Saturday, June 30, 2007

Practice practice practice

So I've been memorizing and flashcarding like mad, and doing the practice essays, but I've been skimping on the MBE questions, so I think that's what I should focus on this weekend. I also need to figure out my schedule for after Bar-Bri ends on Tuesday. And decide where I want to study. I'm thinking Starbucks in the morning, or the other coffee place I like, and the public library in the afternoon (it doesn't open until 10). And then home in the evening after dinner. And maybe I can fit in a walk at the indoor track as well.

It is supposed to be 113 on the 4th here - way too hot for me.

Tuesday, June 26, 2007

Marathon, not a sprint

I don't think anyone who has not studied for the bar can truly appreciate the misery involved. I find that bar studying is invading my dreams (I dreamt of MBE questions on Secured Transactions. My brain could at least be helpful and help me with subjects that will actually be on the MBE). Even when I'm not studying, I think I should be, or I'm thinking of what I need to do next, etc. Although, sometimes I'm just deciding what coffee beverage to choose for the next day's class.

I gave up on riding the bus downtown - it took too long, and I got tired of dealing with other people. Seriously, my nerves are shot - I get annoyed at the slightest thing! I know it's stress, but I still am so edgy. I've been exercising, and trying to eat right. Maybe I should try meditation or yoga or something.

Thursday, June 14, 2007

Chatty Cathy Pt. II

Last week, the Property lecturer made an announcement at the beginning of the lecture to ask us not to talk to our seatmates during the lecture, unless it was really quickly and really quietly. That's fine, he really shouldn't have to tell us that. We didn't actually seem to have a problem with that except on the day we had a video lecture, when everyone acted like they were at the movies (but no cell phone calls at least). Anyway, what's funny about this announcement is that I didn't hear it, because I was...wait for it...talking to my seatmate. (We sit two to a table.). And when my friend at the table in front turned around to ask what he had said (she hadn't heard because she was talking to her seatmate), I had to tell her I didn't know, because I was talking. The person behind me told us. So of course, the four of us start laughing (because, you know, we didn't hear the announcement about not talking...). Not very disruptive, right?

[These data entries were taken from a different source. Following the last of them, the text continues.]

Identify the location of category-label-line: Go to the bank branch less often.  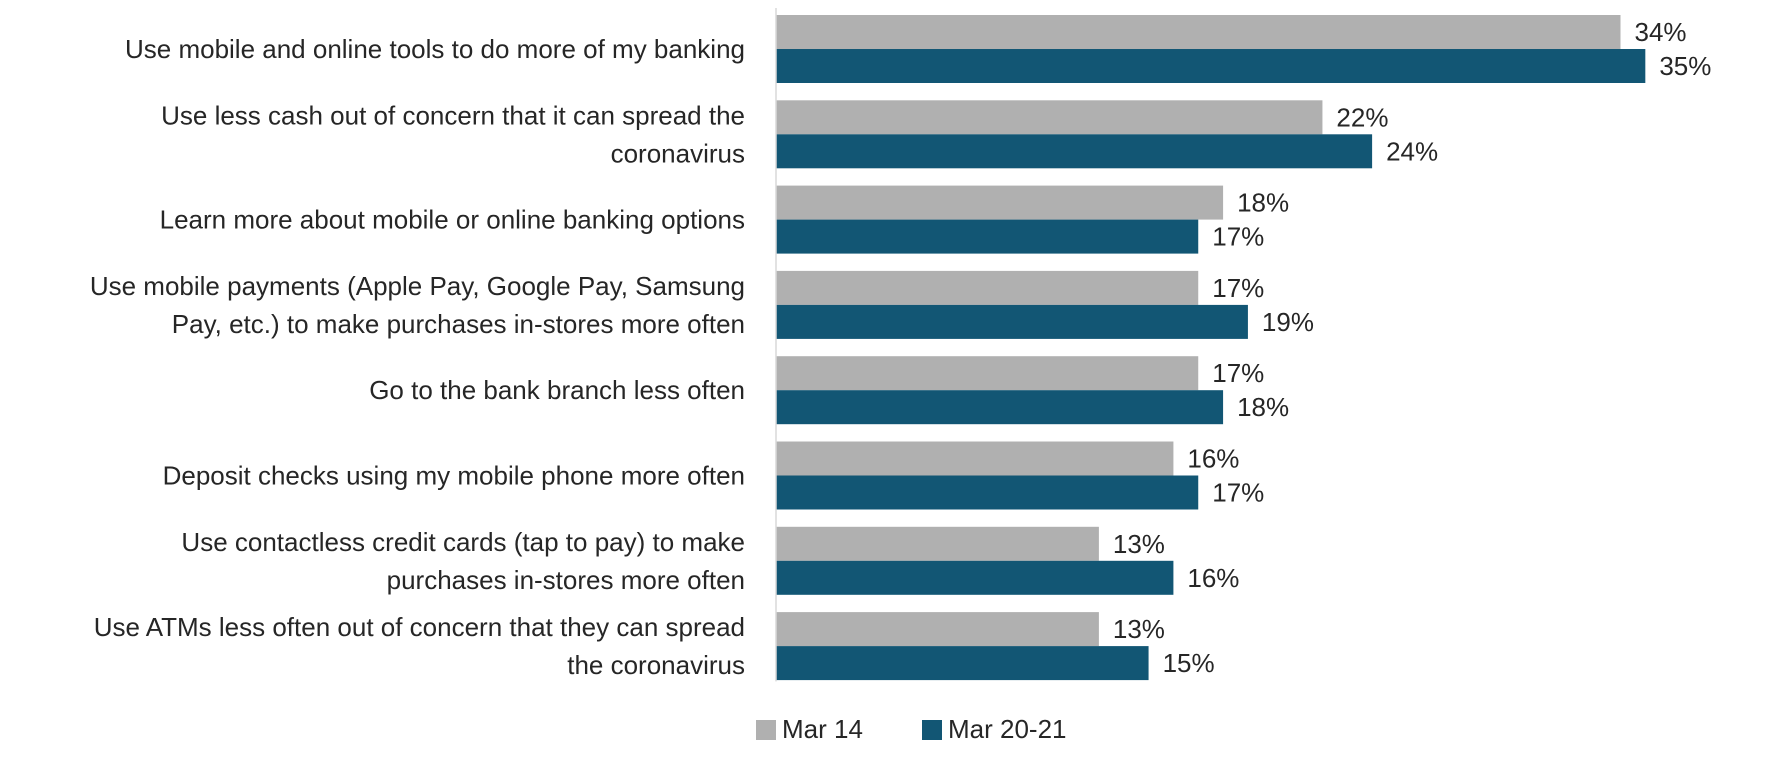
(557, 390).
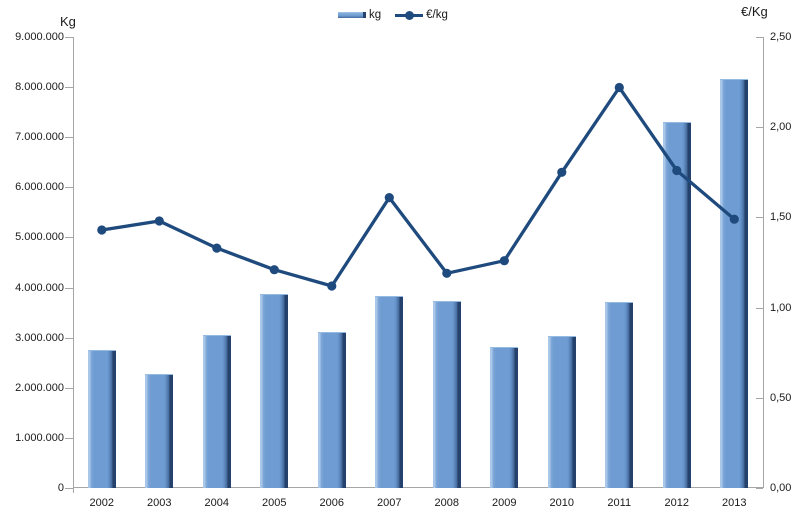 Image resolution: width=802 pixels, height=528 pixels. I want to click on legend-item-kg: kg, so click(360, 15).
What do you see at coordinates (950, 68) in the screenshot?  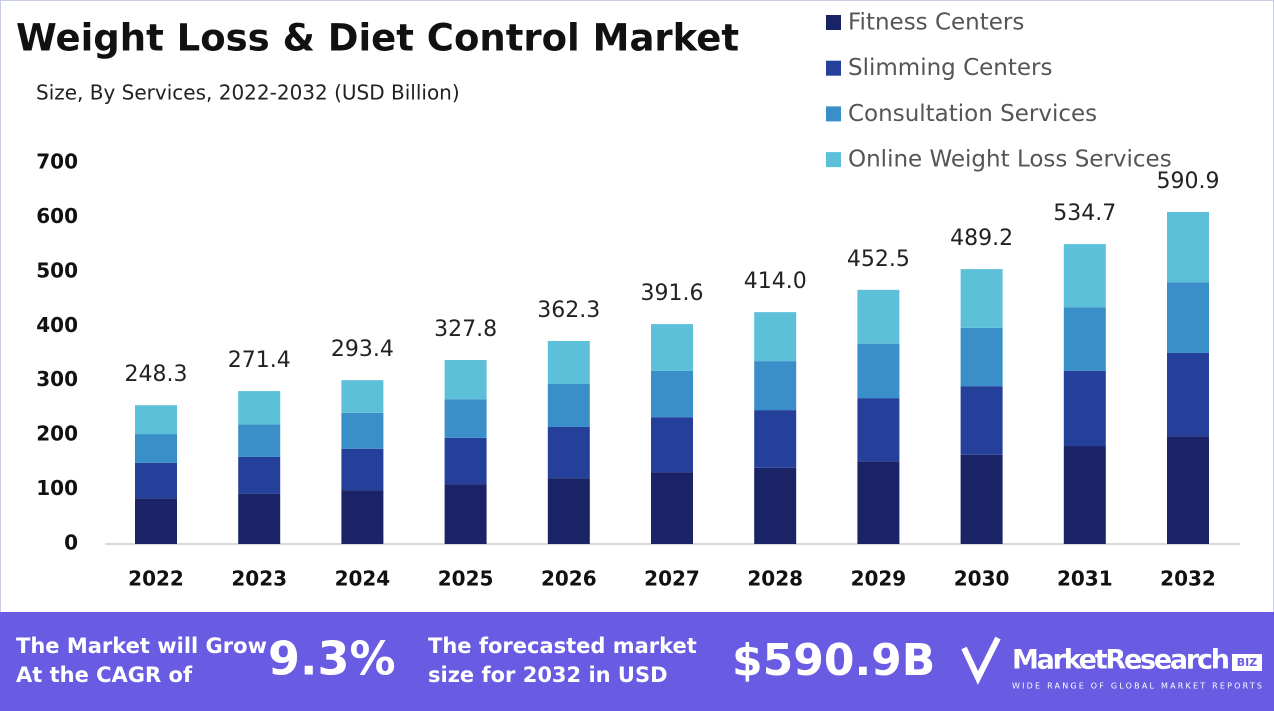 I see `legend-label: Slimming Centers` at bounding box center [950, 68].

Seriously, I do not normally talk during the lectures, but I could tell he was just doing announcements and we were just finishing up a conversation. The one and only time I ever had my name on the board in school (middle school) was for talking to a friend in class. After that I didn't get caught, I guess. I don't think I stopped talking (when the teacher wasn't anyway).

So anyway, the two people in front of me now use old fashioned IMing to talk. And by old-fashioned, I mean without computers. They keep a notebook open between them, and write back and forth. Ingenious. I hope they keep the notes to remember the experience by.

Saturday, June 09, 2007

Tired

We had the last part of our Property lecture today - yes, on a Saturday. 6 days of lecture is too much for me, and yet I feel the pressure of how little time we have to absorb so much information. Today was the first day I felt overwhelmed, but I think I'm just tired. I'm taking the rest of today off, and tomorrow morning I'll go run some errands, etc., before settling down to read what we are supposed to read for Monday.

Tuesday, June 05, 2007

Paced?

I have been trying to follow the paced program for Bar-Bri. I am keeping up okay, although I haven't written the essays yet (only outlined), and I have added some of the PMBR MBE questions because the first few assignments seemed too short. I know, geek.

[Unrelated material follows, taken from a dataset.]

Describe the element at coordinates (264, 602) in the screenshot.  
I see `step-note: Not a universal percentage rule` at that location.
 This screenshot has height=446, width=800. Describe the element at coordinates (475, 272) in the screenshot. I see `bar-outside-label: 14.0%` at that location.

When I'm studying, I would rather be doing something else. When I'm not studying, I think I should be studying, and I come up with these ambitious goals for what I will accomplish by the end of the day. I'm hoping this is just a phase as I adjust to the schedule. I thought the paced program would help me not stress about what I should be doing, but it seems to be going too slowly to allow us to learn what we need to know. I guess I should trust the experts, eh?

Saturday, June 02, 2007

Week 1

of Bar-Bri, that is. We only had two days of lecture today, and one of those was the "introductory" lecture. And so far the paced program has been pretty easy on us, but I'm sure to fall behind. Well, technically I'm already behind because I didn't write the community property essays that were assigned (I outlined them instead). I did take that class in law school at least. Next week we have 6 days of lectures. Seriously, Saturday classes - ick. So the plan for today is to make an effort on what we are supposed to do by Monday.

My nephew just called to say they want to take me out for lunch to celebrate getting a job - it's so funny now that he can talk on the phone like a grownup (he's 4 1/2). Then we are going to Target and he'll probably talk me into buying him a toy or a book. So homework will have to wait for this afternoon!

Oh, and grades are finally up - mine were the same as they have been every semester so far, and I'm happy with them. My ending GPA is exactly the same as my undergraduate one. Weird.